Оператор все равно утверждает, что я должна заплатить. Я иду к кассиру, достаю бумажник и обнаруживаю, что у меня нет франков – ни старых, ни новых
[409]. Ах, эта морока – менять деньги, ругаться с кассиром, но в конечном счете я расплачиваюсь. Протестовать дальше – себе дороже.
Начинаю теребить франки словно в отместку. Я готова заплатить сколько угодно, лишь бы поскорее попасть домой и в спокойной остановке восстановить в памяти все произошедшее. Вот это-то мне нравится больше всего. Зачем обманывать себя? Я не экзистенциалистка. Для меня все обретает черты реальности только в переложении на бумагу – переиначивая и приукрашивая случившееся в процессе работы. Я всегда жду, чтобы то или иное событие закончилось, чтобы приехать домой и предать его бумаге.
– Что случилось? – спрашивает Адриан, появляясь из мужского туалета.
– Наверняка знаю только одно – в Нью-Йорке его нет.
– Может, он в Лондоне.
– Ну да, может, и в Лондоне. – Сердце мое бьется сильнее при мысли о том, что я увижу его снова.
– Может, поедем в Лондон вместе, – предлагаю я. – И расстанемся хорошими друзьями.
– Нет, я думаю, ты должна разобраться с этим сама, – говорит Адриан Моралист.
Я не нахожу ничего предосудительного в его предложении. В некотором роде он прав. Я сама ввязалась в историю, почему же должна рассчитывать на него, выпутываясь из нее?
– Давай-ка пойдем выпьем и поговорим. – Я тяну время, чтобы все обдумать.
– Хорошо.
Мы садимся в «триумф», я раскладываю на коленях карту Парижа. Солнце озаряет город, словно в киноверсии нашей истории. Направляю Адриана в сторону Буль-Миш
[410], довольная тем, что помню дорогу, достопримечательности, повороты. Постепенно мой французский возвращается.

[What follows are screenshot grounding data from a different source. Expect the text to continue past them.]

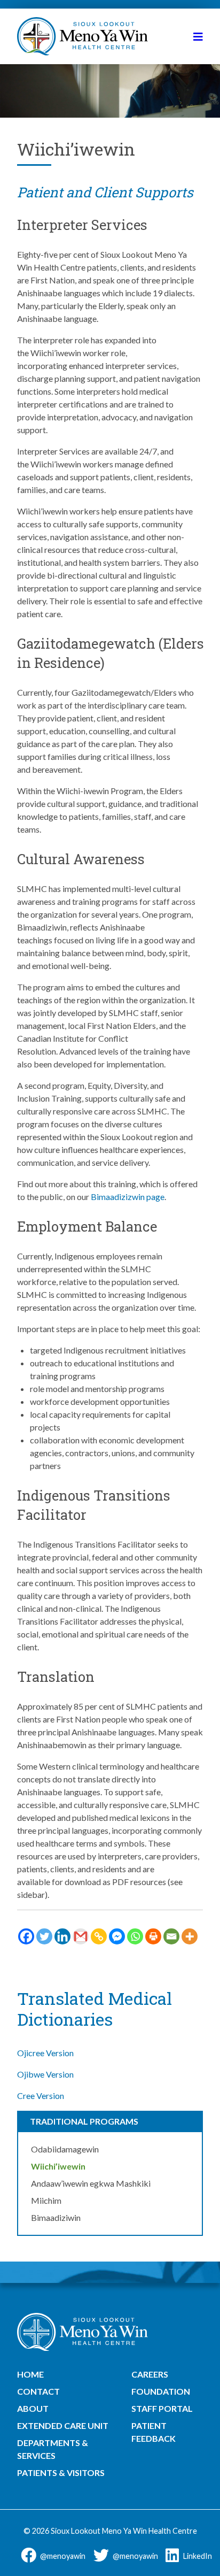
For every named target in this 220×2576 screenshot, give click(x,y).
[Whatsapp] (135, 1936)
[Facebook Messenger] (117, 1936)
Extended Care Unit (62, 2425)
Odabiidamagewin (65, 2149)
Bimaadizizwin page (127, 1196)
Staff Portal (162, 2408)
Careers (149, 2374)
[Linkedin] (62, 1936)
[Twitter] (44, 1936)
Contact (38, 2391)
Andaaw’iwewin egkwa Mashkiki (91, 2183)
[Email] (171, 1936)
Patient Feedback (153, 2431)
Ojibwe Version (45, 2074)
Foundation (160, 2391)
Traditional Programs (84, 2121)
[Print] (153, 1936)
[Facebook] (26, 1936)
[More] (190, 1936)
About (33, 2408)
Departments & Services (52, 2448)
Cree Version (40, 2095)
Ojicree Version (45, 2053)
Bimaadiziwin (56, 2217)
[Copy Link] (99, 1936)
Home (30, 2374)
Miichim (46, 2200)
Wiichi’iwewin (58, 2166)
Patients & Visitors (61, 2472)
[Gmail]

– Il pleure dans mon coeur / comme il pleut sur la ville!
[411] – кричу я, довольная тем, что смогла запомнить две строки единственного стихотворения, которое я сумела выучить за все годы уроков французского. Внезапно для этого нет никаких иных причин, кроме зрелища Парижа, – я взлетаю выше воздушного змея. «Она родилась с адреналином в крови», – говорила мать обо мне. Так оно и есть: если я не впадала в жуткую депрессию, то меня переполняла энергия, я сыпала остротами и смеялась.
– Что ты имеешь в виду – «il pleut», – говорит Адриан. – Я такого солнечного дня несколько недель не видел.
Но мой смех заразительно действует на него; еще не успев доехать до кафе, мы оба погружаемся в эйфорическое состояние. Паркуемся на рю-де-Эколь и оставляем все вещи в машине. Я останавливаюсь на секунду в сомнении: запереть машину можно лишь условно – у нее брезентовая съемная крыша – но в конечном счете меня ведь не волнует стабильность и собственность. Свобода – лишь иное слово для «нечего терять»
[412] – так?
Мы направились в кафе на площадь Сен-Мишель, болтая о том, как здорово снова оказаться в Париже, как Париж никогда не меняется, как кафе остаются на тех же местах, где и раньше, и улицы остаются там же, и Париж всегда на своем месте.
По два пива на каждого, и мы начинаем демонстративно целоваться на глазах у всех. Кто нас видел, мог подумать, что, когда наедине, мы остаемся самой влюбленной парой в мире.
– Суперэго растворяется в алкоголе, – говорит Адриан, снова становясь тем самоуверенным волокитой, каким был в Вене.
– Мое суперэго растворяется в Европе, – говорю я, и мы оба слишком громко смеемся. – Давай никогда не возвращаться домой, – говорю я. – Давай останемся здесь навсегда, и каждый день будем пьянствовать.
– Виноград – вот единственный истинный экзистенциалист, – отвечает Адриан, обнимая меня.
– Или хмель.
– Хмель, – повторяет он, делая еще один глоток.
– Хмель, – говорю я, делая то же самое.
Мы скачем по Парижу в пивном угаре. На ланч едим пшенку, а на ужин – устриц, а в промежутке бессчетно пьем пиво и часто останавливаемся, чтобы пописать; мы проносимся по Жарден-де-Плант, и вокруг пантеона, и по узким улочкам вблизи Сорбонны. Мы проносимся мимо Жарден-дю-Люксембург. Наконец садимся на скамейку около Фонтэн-де-л’Обзерватори. Мы счастливы как дети и изнемогаем от жары. Мы смотрим на громадных бронзовых лошадей, вставших на дыбы в фонтане. Меня охватывает то странное чувство неуязвимости, которое придает человеку алкоголь, и кажется, что я героиня какого-то романтического фильма. От чувства расслабленности и свободы кружится голова. Нью-Йорк дальше Луны.